_Document passage_
From 2006 to 2009, researchers at the University of California tracked the eating behaviors of 238 children as they moved from fourth grade into middle school in the Berkeley Unified School District. By analyzing food diaries, questionnaires, and other data, they wanted to tease out whether the district's School Lunch Initiative (SLI), co-created by the Chez Panisse Foundation in 2004, had an impact on the way kids eat and think about food. (The Chez Panisse Foundation, begun by Waters, the queen of local/sustainable cuisine, also funds the Edible Schoolyard.)
Investigators crunched numbers on students from elementary and middle schools that had cooking and gardening integrated into their classroom lessons along with improvements in school food and the dining environment (they referred to these schools as "highly developed" SLI programs) and compared these figures with those from schools who didn't integrate cooking and gardening into English, history, science, and math courses (known as "lesser developed" SLI schools).

_Rows_
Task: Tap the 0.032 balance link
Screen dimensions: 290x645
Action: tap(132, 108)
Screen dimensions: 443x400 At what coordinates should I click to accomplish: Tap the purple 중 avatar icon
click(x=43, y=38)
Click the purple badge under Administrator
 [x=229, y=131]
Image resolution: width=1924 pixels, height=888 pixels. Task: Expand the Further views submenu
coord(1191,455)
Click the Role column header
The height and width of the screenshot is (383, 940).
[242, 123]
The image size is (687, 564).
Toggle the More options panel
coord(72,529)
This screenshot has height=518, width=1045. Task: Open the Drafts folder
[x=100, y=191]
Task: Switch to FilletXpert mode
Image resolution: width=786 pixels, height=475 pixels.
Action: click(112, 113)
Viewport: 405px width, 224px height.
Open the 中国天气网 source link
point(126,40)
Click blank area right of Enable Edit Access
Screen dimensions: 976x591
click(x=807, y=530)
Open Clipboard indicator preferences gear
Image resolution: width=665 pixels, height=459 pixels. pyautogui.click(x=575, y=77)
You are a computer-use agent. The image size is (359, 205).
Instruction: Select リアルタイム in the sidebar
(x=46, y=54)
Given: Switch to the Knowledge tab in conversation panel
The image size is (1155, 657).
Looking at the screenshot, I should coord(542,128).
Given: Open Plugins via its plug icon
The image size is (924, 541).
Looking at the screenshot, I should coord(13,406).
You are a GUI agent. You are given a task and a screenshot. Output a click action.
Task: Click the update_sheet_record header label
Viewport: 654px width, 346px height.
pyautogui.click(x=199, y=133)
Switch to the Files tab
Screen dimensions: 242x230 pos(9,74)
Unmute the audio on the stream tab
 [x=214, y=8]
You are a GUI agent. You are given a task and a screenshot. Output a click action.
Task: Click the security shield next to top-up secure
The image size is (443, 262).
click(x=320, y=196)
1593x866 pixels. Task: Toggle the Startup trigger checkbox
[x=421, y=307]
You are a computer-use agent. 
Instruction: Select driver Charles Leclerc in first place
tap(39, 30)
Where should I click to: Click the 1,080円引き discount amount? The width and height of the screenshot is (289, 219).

_Tasks to perform_
1. List the academic courses that the school lunch study passage names as subjects into which the "lesser developed" SLI schools didn't integrate cooking and gardening.
2. Continue the passage about the Berkeley school lunch study from its final sentence.

_Answers to the exercises_
1. English, history, science, math

2.
Among the key findings of the research, which was commissioned by the Chez Panisse Foundation and is one of the first such studies to evaluate an integrated approach to food education:
• Increased nutritional knowledge among 4th and 7th graders who were fed a steady stream of gardening and cooking curriculum.
• Higher fruit and vegetable consumption among elementary-age students in schools with more SLI components than in students at schools with less-developed SLI offerings, including a preference for leafy greens like kale, spinach, and chard.
• Vegetable intake was almost one serving per day greater in the schools with a beefed-up food curriculum, and combined fruit and vegetable consumption increased by 1.5 servings. About 80 percent of this increase came from in-season produce. In comparison, researchers found a nearly quarter-serving drop in produce intake among other students.
• More positive attitudes about the taste and health value of school lunch in students in more highly developed SLI programs than those in lesser-developed SLI schools.
• Small increases in produce consumption occurred among middle-schoolers with higher exposure to nutrition education as opposed to a drop in fruit and vegetable intake by about one serving a day among students in the other group.
• There were no detectable differences in academic test scores or body mass index based on differences in SLI exposure.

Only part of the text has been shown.